• [Aim]
Answer these questions from the solid-state battery article:
(a) What position does Conrad Stoldt hold at CU-Boulder?
(b) In the new battery, what material is the medium through which lithium ions move?
(c) How much electricity does the article say the new batteries will produce compared with lithium-ion batteries?

• [Document excerpt]
^^^^^^^^

Solid-state battery promises to double the range of electric cars

September 30, 2013

Sept. 30, 2013

Imagine an electric car that can travel twice the miles or more on a single charge as today’s electric cars and operates with safer batteries than are currently being used.

That could happen soon. According to Conrad Stoldt, a mechanical engineering professor at CU-Boulder, new cutting-edge, solid-state battery technology he helped to develop at the university will create batteries that produce two to three times the amount of electricity compared with the lithium-ion batteries currently used.

Audio Script

Solid-state battery promises to double the range of electric cars

Sept.30, 2013                                  Conrad Stoldt

Imagine an electric car that can travel twice the miles or more on a single charge as today’s electric cars and operates with safer batteries than are currently being used.

That could happen soon. According to Conrad Stoldt, a mechanical engineering professor at CU-Boulder, new cutting-edge, solid-state battery technology he helped to develop at the university will create batteries that produce two to three times the amount of electricity compared with the lithium-ion batteries currently used.

CUT 1 “What I think is so unique about this battery is that it’s all solid, so there is no liquid electrolytes present in the battery. The medium in which the lithium ions move is glass ceramic material - as opposed to a liquid. (:17) That can translate into the range of your electric vehicle being increased two to three times.” (:24)

^^^^^^^^

• [Source data]
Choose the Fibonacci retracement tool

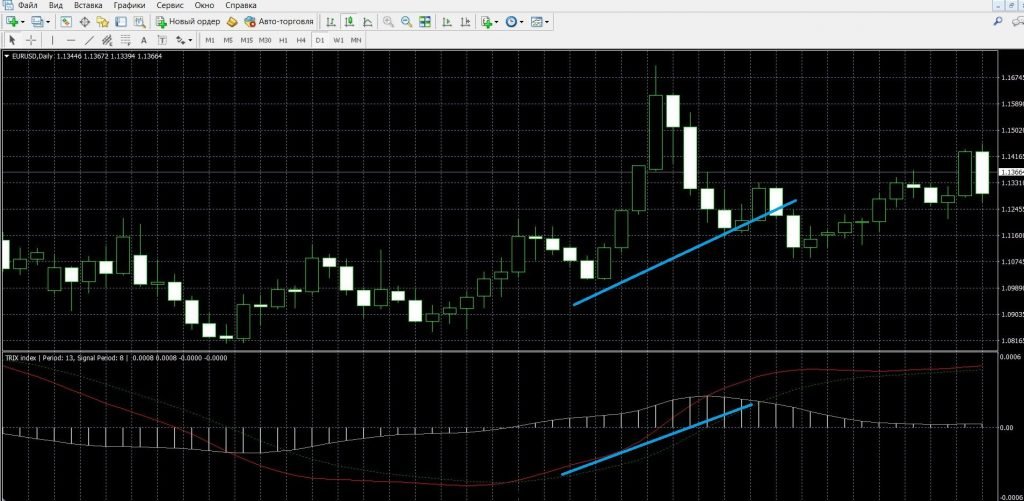point(126,40)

^^^^^^^^

• [Result below]
(a) He is a mechanical engineering professor.
(b) A glass ceramic material.
(c) Two to three times the amount of electricity.